If your child loves to wake up early and you’ve finally managed to persuade them to sleep in past 6.00am, you may be dreading the clock change on Sunday 31st October. Overnight you are back to having an early riser and facing the day at 5.30am again.
But worry not….help is at hand, Mandy Gurney, Founder of Millpond Children’s Sleep Clinic, shares her top tips to minimise the disruption to sleep in your household. With a little advanced planning you can proactively prepare your child for the clock change.
Prepare your child’s body clock
About 10 to 12 days before the clock change start putting your child to bed 15 minutes later than usual. For example if their usual bedtime is 7.30pm, move this to 7.45pm.
After three nights of the new time, shift bedtime by another 15 minutes, so it is now 8.00pm.
Continue repeating this process until the bedtime has moved an hour later.
Initially your child may still wake at the same time in the morning, but by shifting their body clock slowly this way, you will find the morning will soon catch up.
Remember to shift naps, meal and milk times as well.
Let the light in
Light has the biggest influence on our body clocks.
Encourage your child to play outside in the afternoon light, as this will help to keep them up that little bit later at bedtime.
Wind down before bed
An hour before sleep, encourage your child to have a wind down time. Do something relaxing such as reading a book together before you start their bedtime routine.

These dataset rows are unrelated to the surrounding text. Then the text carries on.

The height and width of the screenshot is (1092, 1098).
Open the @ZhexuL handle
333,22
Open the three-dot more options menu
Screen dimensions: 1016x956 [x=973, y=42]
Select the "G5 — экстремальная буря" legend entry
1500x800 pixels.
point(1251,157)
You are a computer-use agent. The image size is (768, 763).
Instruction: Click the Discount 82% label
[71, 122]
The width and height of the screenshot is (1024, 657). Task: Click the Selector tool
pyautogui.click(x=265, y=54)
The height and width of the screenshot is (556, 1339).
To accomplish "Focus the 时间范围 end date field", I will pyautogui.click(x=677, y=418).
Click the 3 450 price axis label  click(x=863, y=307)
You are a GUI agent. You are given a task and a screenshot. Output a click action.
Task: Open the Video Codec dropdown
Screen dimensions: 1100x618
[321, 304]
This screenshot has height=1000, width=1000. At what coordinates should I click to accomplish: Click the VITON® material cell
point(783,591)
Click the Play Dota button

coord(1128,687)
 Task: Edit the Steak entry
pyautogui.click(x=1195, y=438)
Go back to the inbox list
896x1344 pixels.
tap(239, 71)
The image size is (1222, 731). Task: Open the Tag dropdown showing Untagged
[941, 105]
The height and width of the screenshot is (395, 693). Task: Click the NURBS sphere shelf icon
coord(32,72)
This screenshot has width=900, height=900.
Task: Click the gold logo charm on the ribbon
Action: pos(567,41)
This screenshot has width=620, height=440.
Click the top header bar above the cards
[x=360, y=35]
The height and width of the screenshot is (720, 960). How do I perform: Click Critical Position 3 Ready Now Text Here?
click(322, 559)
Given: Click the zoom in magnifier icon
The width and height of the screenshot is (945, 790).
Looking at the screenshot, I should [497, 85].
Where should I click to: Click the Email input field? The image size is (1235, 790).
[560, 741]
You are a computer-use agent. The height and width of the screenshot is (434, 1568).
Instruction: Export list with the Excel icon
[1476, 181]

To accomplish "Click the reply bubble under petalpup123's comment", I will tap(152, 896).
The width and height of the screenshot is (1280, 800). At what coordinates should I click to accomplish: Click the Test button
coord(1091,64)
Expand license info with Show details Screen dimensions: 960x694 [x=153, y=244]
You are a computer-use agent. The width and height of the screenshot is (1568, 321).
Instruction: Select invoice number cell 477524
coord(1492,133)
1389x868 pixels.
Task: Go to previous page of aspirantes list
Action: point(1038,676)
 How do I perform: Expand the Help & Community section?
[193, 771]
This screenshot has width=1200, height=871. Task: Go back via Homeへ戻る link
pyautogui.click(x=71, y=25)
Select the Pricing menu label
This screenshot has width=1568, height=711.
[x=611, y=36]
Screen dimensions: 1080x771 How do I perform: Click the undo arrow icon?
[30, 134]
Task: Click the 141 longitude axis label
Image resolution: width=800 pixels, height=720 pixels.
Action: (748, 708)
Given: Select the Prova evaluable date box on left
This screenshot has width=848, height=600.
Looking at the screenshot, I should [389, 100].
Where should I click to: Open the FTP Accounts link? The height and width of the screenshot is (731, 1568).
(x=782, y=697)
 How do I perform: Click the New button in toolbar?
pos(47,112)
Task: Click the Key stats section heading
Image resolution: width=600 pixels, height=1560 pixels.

However make sure you avoid any screens at this time, research has shown that bright light from these screens can interfere with the production of melatonin the sleep hormone.
Your bedtime routine
About 30 minutes before your child goes to bed carry out the same series of steps every night. Having a regular routine that you follow each night will enable your child’s body to prepare for sleep as soon as you start this.
A warm bath-
Have a warm, relaxing bath lasting no longer than 10 minutes. A bath before bed should not be playtime as this could over stimulate your tired child. Go straight into the bedroom and get your child ready for bed.
Dim the lights in the bedroom ready for your return from the bath, as this will help with the production of the sleep hormone melatonin.
Read one or two quiet stories or sing a gentle lullaby. Have a cuddle and kiss goodnight and tuck them in with their favourite soft toy.
Time to sleep-
Once they’re drowsy, leave the bedroom so that they learn to fall asleep independently. Your child should be asleep about 15 minutes later.
Morning feeds and meals
It is best to delay your child’s milk and breakfast by 15 minutes every few days too, so they don’t wake early for food.
Is it time to get up?
To help your child know when they can get up in the morning set up a lamp with a low watt bulb and plug this into a timer switch in their room.
Set the light to come on 15 minutes later than they would normally get up.
Explain that they must stay in bed until the light comes on in the morning, even if initially this means you have to stay in the room with them to enable this to happen.
If your child stays in bed until the light changes give them kisses and cuddles to show how pleased you are.
As you shift bedtime later, move the time on the switch later.
Don’t be tempted to move any quicker than this as your child may struggle to wait and it won’t work.